- **REQUIREMENT**
Which of the lines below hold "browser"? Please return each one.

Data entries:
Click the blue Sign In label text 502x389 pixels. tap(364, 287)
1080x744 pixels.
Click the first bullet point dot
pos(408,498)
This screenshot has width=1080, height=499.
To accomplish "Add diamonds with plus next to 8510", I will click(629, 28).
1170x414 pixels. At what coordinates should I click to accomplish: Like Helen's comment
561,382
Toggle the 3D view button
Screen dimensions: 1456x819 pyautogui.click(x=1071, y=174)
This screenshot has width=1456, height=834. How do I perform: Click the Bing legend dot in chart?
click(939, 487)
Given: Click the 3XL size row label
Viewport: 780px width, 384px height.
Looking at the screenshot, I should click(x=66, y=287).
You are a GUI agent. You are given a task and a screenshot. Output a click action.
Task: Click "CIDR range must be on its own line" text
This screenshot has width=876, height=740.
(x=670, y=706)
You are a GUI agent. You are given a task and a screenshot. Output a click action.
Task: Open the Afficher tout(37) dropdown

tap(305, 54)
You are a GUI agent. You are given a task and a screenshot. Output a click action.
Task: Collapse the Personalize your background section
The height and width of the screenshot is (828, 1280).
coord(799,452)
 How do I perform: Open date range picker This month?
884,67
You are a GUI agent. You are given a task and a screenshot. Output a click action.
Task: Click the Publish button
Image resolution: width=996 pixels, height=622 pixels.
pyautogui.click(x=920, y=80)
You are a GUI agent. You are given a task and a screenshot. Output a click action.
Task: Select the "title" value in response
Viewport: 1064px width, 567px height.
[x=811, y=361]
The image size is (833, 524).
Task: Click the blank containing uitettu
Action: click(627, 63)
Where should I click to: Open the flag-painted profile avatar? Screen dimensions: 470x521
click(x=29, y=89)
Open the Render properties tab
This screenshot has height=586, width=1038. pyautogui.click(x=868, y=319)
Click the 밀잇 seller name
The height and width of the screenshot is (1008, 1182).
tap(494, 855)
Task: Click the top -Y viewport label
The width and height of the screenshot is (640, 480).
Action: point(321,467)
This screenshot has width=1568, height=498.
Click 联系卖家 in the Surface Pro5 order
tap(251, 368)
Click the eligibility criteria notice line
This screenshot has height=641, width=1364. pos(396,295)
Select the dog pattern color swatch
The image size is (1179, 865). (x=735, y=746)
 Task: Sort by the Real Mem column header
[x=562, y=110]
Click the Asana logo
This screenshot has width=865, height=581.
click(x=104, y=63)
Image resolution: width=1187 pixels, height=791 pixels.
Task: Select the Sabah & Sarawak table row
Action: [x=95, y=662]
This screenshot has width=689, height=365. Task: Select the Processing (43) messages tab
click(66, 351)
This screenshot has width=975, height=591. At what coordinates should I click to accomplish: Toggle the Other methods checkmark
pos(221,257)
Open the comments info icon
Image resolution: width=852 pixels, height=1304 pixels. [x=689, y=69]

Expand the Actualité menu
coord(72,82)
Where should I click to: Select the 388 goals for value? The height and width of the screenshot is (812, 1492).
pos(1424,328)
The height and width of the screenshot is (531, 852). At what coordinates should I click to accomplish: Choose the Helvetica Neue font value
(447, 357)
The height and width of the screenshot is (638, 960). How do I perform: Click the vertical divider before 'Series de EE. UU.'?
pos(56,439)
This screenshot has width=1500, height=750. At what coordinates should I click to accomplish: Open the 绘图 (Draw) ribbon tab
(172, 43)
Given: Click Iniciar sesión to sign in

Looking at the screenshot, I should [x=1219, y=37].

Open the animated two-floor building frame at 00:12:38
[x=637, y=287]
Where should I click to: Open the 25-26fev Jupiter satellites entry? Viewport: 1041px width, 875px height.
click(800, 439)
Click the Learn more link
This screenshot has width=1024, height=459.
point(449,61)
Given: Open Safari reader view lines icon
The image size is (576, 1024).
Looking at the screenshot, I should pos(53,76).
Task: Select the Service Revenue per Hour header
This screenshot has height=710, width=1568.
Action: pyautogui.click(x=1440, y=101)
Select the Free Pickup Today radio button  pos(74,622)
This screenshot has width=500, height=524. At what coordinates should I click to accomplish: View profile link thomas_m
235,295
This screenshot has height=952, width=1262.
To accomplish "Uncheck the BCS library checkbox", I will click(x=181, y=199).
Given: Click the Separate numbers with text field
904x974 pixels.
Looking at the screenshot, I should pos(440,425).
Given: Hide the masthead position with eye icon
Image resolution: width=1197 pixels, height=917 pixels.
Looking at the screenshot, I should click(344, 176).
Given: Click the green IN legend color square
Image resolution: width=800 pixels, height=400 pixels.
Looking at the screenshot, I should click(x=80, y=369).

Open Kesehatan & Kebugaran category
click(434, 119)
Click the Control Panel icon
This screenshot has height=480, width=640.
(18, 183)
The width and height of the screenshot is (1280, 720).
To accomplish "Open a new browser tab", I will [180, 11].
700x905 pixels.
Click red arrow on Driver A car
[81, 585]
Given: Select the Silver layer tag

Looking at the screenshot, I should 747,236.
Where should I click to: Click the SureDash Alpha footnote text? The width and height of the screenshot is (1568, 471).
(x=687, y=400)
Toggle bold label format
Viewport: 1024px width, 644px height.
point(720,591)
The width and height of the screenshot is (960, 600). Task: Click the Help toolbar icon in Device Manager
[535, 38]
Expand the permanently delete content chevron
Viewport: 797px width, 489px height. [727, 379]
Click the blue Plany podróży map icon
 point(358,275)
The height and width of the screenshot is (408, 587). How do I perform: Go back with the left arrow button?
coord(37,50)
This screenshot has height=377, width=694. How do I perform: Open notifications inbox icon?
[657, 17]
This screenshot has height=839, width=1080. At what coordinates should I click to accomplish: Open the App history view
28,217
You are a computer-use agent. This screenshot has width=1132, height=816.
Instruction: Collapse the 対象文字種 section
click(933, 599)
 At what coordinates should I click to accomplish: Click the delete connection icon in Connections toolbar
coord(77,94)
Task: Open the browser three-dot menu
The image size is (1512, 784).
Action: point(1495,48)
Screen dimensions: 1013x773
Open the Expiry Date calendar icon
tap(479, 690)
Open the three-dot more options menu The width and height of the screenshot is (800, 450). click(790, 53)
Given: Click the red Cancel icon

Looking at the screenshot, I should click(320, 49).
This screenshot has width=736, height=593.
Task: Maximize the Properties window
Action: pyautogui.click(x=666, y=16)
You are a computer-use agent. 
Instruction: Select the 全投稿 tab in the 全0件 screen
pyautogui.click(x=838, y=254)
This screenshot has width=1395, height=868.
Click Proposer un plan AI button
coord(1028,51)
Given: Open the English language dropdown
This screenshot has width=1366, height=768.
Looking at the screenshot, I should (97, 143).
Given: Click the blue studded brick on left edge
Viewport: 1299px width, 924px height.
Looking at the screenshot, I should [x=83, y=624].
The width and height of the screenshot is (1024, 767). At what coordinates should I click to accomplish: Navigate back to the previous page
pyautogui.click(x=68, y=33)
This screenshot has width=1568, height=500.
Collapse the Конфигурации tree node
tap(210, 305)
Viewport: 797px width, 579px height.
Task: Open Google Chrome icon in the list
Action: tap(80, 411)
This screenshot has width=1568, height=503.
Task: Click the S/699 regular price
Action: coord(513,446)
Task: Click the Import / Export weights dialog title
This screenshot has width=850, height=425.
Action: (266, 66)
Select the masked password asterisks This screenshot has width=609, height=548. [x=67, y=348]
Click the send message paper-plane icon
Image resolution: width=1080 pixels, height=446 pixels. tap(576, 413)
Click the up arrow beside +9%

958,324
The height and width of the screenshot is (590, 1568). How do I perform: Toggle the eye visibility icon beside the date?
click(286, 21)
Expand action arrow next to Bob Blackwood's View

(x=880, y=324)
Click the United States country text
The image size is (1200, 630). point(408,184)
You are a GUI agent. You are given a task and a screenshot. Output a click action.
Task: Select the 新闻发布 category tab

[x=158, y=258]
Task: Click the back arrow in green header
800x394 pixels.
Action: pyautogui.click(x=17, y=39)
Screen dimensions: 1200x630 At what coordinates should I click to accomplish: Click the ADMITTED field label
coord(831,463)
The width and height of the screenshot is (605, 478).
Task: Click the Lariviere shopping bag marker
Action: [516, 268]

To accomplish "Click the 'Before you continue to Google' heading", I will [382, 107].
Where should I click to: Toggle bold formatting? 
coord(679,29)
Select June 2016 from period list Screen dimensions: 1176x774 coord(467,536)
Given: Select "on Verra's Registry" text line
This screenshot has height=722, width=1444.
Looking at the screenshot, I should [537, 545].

- **ANSWER TO THE EXERCISE**
To accomplish "Open a new browser tab", I will [180, 11].
Task: Open the browser three-dot menu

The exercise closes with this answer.